Extract to read:
-- Begin --

- Theatrical release poster
- Directed by: Nicholas Hansen
- Written by: Nicholas Hansen
- Produced by: Nicholas Hansen
- Edited by: Nicholas Hansen
- Music by: Rhyno Music
- Distributed by: Mutiny Media
- Release date: 2005;
- Running time: 73 min
- Country: Australia
- Language: English

= Rash (film) =

Rash, written RASH, is a 2005 Australian documentary film, directed by Nicholas Hansen. Its subject is contemporary urban Australia and the artists who are making it a host for illegal street art. With the tagline 'Scratch it and it spreads', Rash explores the cultural value of unsanctioned public art and the ways that street art and graffiti contribute to public dialogue.

-- End --

(Records for locating displayed items)
-- Begin --

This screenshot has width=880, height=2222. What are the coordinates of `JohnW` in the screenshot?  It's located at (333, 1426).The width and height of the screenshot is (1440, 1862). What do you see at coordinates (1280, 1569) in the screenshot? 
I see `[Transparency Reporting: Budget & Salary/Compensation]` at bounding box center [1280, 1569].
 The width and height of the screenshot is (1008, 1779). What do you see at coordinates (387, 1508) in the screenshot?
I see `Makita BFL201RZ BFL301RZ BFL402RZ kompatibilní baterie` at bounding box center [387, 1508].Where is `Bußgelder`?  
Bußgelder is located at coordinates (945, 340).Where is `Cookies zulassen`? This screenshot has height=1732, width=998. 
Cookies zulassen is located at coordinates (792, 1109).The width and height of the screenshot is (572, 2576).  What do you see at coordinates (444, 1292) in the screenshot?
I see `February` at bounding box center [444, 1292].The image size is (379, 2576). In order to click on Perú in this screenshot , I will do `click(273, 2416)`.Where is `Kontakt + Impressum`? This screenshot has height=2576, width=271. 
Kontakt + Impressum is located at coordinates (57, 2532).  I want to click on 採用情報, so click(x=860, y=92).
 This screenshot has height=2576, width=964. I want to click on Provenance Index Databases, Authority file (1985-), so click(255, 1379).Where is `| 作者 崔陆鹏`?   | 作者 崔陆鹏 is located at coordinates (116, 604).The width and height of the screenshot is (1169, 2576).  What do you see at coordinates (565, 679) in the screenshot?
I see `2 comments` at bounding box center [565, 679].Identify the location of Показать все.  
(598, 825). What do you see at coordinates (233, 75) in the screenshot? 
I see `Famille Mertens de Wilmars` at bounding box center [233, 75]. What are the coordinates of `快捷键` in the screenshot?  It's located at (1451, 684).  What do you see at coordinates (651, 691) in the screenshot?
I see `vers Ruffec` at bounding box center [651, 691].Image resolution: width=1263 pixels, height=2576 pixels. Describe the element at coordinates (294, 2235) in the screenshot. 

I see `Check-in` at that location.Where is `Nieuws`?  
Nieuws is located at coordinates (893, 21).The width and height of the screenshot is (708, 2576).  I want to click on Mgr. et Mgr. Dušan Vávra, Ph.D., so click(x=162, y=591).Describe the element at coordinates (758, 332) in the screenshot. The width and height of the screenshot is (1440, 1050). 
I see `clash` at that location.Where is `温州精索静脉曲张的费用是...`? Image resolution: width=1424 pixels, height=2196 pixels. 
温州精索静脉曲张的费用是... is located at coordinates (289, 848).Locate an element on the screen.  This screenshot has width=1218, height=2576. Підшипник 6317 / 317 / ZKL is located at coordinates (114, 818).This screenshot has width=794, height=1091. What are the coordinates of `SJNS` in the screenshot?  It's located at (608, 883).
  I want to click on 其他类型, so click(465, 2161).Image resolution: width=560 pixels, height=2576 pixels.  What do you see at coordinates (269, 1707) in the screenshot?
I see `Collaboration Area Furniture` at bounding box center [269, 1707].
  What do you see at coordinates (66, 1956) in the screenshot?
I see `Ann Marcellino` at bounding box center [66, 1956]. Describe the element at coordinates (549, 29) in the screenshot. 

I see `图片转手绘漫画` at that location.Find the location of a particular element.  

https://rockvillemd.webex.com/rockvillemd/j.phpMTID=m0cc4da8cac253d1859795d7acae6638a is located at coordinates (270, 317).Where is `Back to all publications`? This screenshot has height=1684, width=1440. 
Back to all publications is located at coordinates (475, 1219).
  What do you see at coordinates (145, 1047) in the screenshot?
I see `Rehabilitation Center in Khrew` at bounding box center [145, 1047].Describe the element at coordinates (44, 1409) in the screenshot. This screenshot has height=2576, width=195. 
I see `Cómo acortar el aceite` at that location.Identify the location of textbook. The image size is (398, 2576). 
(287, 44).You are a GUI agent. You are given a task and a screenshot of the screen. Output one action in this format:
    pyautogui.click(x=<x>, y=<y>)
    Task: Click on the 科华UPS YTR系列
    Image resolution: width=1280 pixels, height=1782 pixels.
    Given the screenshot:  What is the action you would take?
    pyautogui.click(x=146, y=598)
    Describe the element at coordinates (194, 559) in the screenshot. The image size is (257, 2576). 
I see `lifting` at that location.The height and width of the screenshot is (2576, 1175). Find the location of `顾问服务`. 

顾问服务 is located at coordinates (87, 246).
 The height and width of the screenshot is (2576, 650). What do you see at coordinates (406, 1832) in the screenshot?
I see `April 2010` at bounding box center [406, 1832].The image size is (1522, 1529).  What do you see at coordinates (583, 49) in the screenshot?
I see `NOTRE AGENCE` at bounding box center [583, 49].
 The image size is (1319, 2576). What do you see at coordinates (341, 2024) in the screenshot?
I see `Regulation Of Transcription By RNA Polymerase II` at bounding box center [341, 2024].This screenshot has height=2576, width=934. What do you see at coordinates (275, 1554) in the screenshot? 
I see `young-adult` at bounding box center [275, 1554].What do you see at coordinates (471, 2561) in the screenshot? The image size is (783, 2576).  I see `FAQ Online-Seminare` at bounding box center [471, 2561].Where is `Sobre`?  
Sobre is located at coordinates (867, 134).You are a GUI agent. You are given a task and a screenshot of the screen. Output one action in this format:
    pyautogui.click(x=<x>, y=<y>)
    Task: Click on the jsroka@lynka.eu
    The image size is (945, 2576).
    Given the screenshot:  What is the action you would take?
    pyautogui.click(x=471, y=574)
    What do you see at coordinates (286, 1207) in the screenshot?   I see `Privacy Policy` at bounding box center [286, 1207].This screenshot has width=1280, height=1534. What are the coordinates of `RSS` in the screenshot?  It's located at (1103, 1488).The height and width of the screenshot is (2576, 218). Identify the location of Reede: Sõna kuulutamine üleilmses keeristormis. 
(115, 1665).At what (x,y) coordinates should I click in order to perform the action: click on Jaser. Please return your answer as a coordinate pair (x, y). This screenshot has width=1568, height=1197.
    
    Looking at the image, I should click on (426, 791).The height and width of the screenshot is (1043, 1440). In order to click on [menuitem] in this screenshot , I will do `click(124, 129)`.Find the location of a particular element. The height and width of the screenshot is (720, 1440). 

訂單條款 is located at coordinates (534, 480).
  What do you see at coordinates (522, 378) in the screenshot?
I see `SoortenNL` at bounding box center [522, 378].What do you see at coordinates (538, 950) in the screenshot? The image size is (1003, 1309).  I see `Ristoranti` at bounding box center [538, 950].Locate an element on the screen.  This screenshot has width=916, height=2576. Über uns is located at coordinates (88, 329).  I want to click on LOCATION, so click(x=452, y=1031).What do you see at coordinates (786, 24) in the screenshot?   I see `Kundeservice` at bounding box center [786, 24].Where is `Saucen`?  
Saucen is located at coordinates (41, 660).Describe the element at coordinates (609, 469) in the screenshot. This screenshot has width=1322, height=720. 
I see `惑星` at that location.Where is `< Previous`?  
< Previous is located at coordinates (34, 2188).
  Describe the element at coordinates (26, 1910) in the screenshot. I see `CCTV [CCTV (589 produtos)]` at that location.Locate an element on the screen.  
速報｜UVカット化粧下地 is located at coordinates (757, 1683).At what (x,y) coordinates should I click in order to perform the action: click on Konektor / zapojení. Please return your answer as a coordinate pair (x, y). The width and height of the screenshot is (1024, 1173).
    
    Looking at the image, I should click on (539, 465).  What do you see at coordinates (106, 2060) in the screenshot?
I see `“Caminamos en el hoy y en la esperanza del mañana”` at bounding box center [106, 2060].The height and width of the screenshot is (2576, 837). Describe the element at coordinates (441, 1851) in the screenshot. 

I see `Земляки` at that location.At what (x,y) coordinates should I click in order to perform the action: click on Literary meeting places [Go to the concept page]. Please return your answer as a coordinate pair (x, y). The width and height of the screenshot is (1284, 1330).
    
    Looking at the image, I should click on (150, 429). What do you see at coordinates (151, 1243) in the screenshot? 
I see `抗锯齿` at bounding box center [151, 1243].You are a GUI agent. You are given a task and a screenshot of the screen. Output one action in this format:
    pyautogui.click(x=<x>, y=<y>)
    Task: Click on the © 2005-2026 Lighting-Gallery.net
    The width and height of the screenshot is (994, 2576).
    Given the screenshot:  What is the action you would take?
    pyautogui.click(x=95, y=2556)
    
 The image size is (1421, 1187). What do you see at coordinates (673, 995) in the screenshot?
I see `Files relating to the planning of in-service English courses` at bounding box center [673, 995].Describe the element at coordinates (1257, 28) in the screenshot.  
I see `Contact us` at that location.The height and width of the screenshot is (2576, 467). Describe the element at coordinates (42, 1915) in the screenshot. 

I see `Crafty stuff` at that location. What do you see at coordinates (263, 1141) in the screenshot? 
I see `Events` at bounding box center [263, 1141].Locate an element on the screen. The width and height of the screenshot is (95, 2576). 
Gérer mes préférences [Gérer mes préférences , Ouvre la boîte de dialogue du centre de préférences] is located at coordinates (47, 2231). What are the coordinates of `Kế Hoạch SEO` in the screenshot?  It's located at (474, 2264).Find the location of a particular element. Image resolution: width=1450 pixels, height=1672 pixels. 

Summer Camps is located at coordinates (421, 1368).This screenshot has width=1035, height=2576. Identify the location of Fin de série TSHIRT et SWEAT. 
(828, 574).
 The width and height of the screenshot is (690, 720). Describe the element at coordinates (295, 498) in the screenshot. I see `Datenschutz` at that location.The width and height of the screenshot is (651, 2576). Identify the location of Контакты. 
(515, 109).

-- End --

Work instructions: Rewrite the passage of the text on the film Rash from "Rash, written RASH, is" to "to public dialogue.", changing "unsanctioned" to "unauthorized".

Exercise output:
Rash, written RASH, is a 2005 Australian documentary film, directed by Nicholas Hansen. Its subject is contemporary urban Australia and the artists who are making it a host for illegal street art. With the tagline 'Scratch it and it spreads', Rash explores the cultural value of unauthorized public art and the ways that street art and graffiti contribute to public dialogue.